Martin Scorsese, il grande sconfitto della Notte degli Oscar, forse delle sue insonni, tormentate notti


11 Feb

fuori orario

Amici, vi do il benvenuto nel mio nuovo profilo. Che intende mantenere una linea piuttosto coerente con la mia anima noir. Che è una cosa ben diversa da anima nera.

Il noir mi entusiasma. Anni fa, pubblicai anche un libro intitolato Noir Nightmare, raccolta di racconti onirici intrecciati alla mia mente che, d’intersezioni sinaptiche, fra neologismi da me coniati persino fuori tempo massimo, allestì una silloge strana e bizzarra. Accordata alla mia anima romantica. Scrivendo termini come freneticità Che non esiste in italiano, si dice per l’esattezza frenesia. Ma freneticità mi diede il senso di movimentata malinconia mista a ilarità, di visionaria ebefrenia mescolata alla più avveniristica fantasia.

Si può dire invece ferocità al posto di ferocia. E forse nella mia prossima, letteraria copertina, chissà, sarà stampata e vertiginosamente si staglierà, in tutta la sua immensa bellezza statuaria, una donna di nome Elenoire.

Ah, già il nome Elenoire ricorda la dolcissima Lenore di uno dei massimi capolavori di Edgar Allan Poe, ovvero Il corvo. Da non confondere col film di Alex Proyas anche se, a ben vedere, il/la graphic novel da cui fu adattato il cult con Brandon Lee, eh già, non fu solo tratto da James O’Barr, bensì fu anche reminiscente della novella di Poe. La storia di un uomo oramai morto che non vuole più essere rinascente.

Poiché vivere davvero comporta rivivere emozioni che potrebbero, sì, tanto piacere, ma anche tanto dolere. Insomma, amare ancora la vita e non solo quella, potrebbe darti godimento, altresì potrebbe cagionarti altri gravi tormenti.
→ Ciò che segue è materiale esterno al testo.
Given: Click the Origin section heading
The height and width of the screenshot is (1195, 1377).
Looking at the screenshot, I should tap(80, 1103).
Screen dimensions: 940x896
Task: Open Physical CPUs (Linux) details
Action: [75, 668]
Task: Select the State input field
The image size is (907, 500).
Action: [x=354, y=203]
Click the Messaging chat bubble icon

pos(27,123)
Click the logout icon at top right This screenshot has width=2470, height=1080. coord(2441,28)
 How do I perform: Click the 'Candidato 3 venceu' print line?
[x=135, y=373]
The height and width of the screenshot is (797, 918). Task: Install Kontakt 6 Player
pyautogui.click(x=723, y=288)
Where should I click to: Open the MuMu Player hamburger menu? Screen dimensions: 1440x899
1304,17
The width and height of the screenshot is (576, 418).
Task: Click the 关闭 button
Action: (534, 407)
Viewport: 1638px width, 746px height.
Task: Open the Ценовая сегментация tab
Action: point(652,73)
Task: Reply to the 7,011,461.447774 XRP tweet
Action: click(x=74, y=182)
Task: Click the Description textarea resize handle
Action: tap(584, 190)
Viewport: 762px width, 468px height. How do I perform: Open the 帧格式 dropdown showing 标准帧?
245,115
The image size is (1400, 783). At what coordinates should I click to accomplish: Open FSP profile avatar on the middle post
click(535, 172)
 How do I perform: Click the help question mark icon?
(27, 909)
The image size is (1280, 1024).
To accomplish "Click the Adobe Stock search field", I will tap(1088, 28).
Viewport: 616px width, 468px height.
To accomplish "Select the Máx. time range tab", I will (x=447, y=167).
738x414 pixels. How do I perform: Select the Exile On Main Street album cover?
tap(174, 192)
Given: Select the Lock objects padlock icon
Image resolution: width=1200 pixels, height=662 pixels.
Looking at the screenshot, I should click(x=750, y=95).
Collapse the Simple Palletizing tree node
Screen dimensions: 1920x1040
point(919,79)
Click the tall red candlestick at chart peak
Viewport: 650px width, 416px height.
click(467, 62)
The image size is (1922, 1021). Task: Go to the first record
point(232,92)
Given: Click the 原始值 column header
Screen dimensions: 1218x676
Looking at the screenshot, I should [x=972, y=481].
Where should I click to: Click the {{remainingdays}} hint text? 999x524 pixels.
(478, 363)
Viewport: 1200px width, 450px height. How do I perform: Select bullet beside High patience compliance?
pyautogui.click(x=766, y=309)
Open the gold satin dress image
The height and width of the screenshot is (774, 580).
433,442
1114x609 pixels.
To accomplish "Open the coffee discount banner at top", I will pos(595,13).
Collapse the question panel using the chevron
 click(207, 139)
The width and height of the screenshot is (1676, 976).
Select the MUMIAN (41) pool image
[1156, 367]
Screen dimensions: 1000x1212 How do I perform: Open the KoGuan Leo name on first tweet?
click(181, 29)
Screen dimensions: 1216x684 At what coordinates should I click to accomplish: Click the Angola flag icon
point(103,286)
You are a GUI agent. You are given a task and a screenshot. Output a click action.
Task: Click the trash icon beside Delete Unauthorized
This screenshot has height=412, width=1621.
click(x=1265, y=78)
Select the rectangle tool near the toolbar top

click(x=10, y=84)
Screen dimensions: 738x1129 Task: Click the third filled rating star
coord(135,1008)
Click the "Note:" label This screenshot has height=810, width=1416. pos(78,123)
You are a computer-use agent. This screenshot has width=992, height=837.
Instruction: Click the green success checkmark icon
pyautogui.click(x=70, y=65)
E, ancora una volta deluso a morte, potresti impazzire e diventare un malato di mente. Per resistere al dolore della vita, dunque ai suoi (dis)piaceri.

Lo sa Bob De Niro di Nonno scatenato. Uomo stronzo ma anche molto colto che affascina la giovanissima Aubrey Plaza, eccitandola nel citarle proprio Lenore de Il corvo.

Sì, m’innamorai di De Niro dopo aver visto, in una galassia assai remota del mio aver già perso la luce dei giorni, giammai però sputtanandomi da perdigiorno, per la prima volta Taxi Driver.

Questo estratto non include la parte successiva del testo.